Observa-se que alguns dos aspectos apontados nas análises críticas dos autores, relacionadas à regulamentação da EAD no Brasil, foram incorporados na nova legislação. Não será apresentada neste estudo uma análise crítica sobre a nova regulamentação da EAD, por considerar muito prematura. Por isso, apresentou-se apenas a nova legislação, no sentido de apontar as mudanças trazidas em comparação à legislação anterior. Entende-se que uma norma nova comporta várias análises que poderão culminar, inclusive, em novas alterações em outros dispositivos vigentes, nas diretrizes para a EAD e na produção científica sobre o assunto.

Para finalizar este tópico, considera-se que a compreensão da regulamentação da EAD vem em complemento com o entendimento de algumas especificidades dessa modalidade de educação.
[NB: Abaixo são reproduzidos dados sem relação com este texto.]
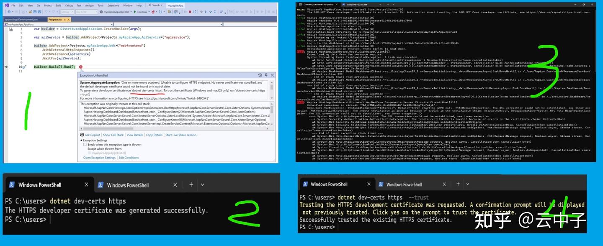
Task: Pin the Exception Unhandled popup window
Action: [265, 74]

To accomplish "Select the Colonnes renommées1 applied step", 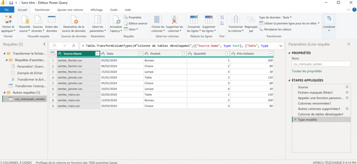I will pyautogui.click(x=314, y=103).
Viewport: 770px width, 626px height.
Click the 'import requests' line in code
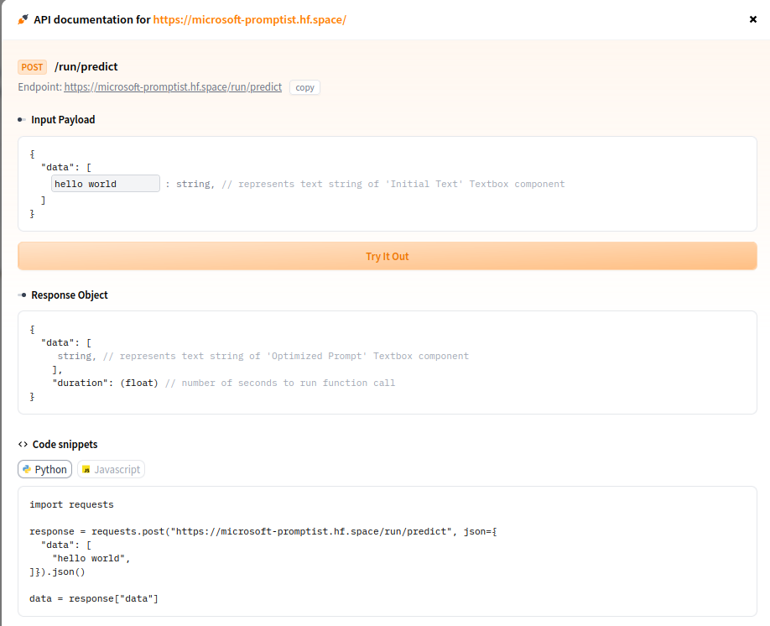[71, 505]
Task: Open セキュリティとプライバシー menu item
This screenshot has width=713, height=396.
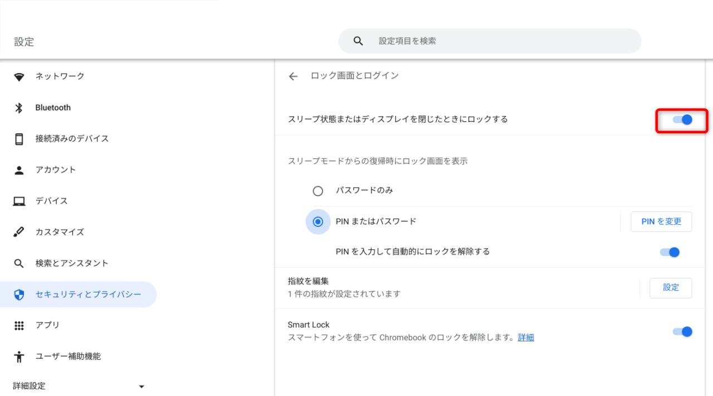Action: pos(88,294)
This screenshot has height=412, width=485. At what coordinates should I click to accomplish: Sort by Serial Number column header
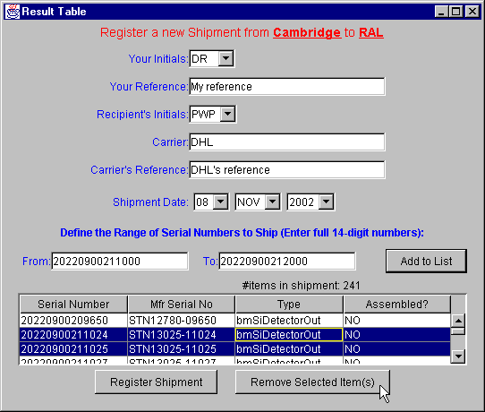pyautogui.click(x=73, y=305)
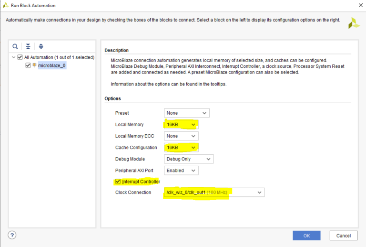Click the search magnifier icon
Viewport: 366px width, 247px height.
pyautogui.click(x=15, y=46)
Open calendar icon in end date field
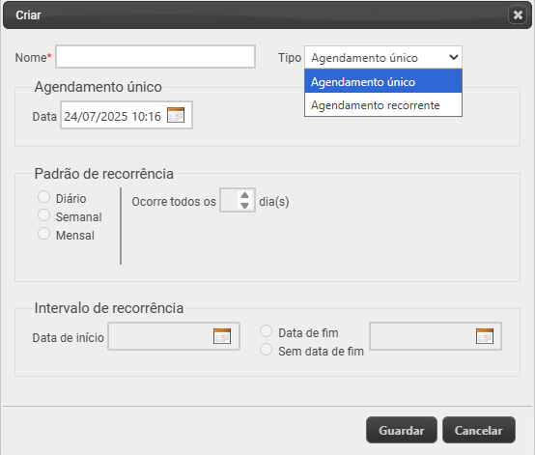535x455 pixels. click(485, 336)
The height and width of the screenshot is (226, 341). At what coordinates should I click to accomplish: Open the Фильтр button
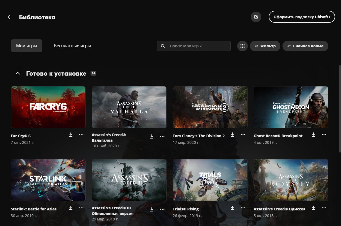[265, 46]

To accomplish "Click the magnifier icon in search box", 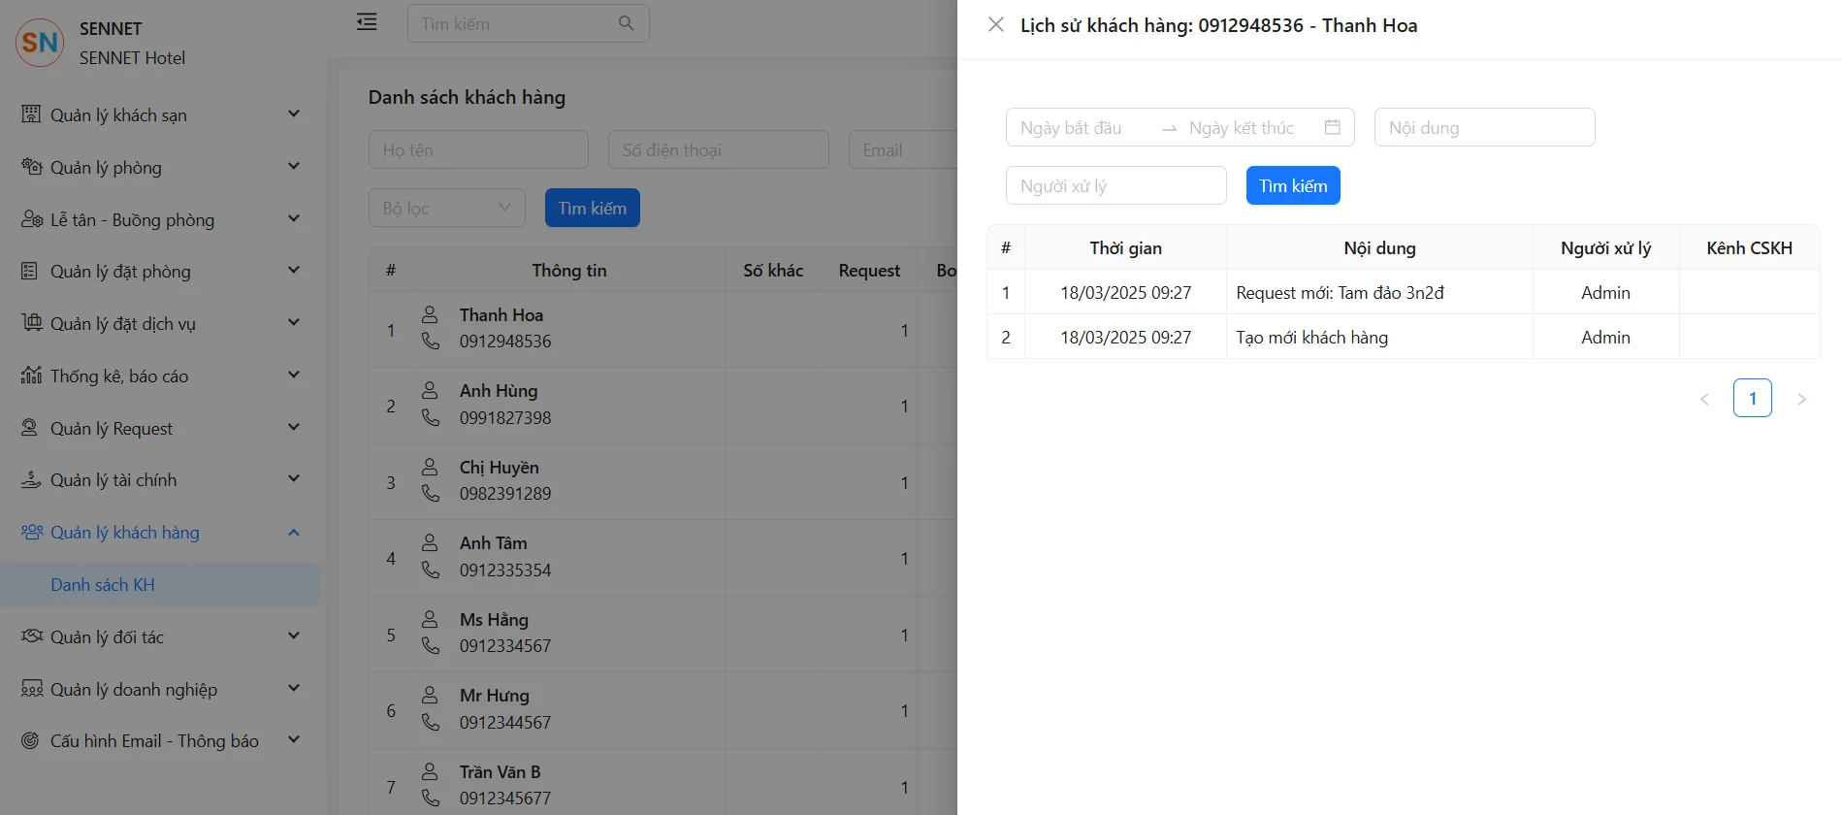I will point(626,23).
Conhecer essas singularidades contribui para minimizar as resistências comumente direcionadas a essa modalidade de educação. Para Benakouche (2000, p. 19) muitas dessas resistências vêm especialmente dos profissionais da educação, impedindo-os, muitas vezes, de empreender um debate consequente sobre o tema. A ampliação do debate sobre a EAD contribui, ainda, para a reflexão sobre seus limites e possibilidades.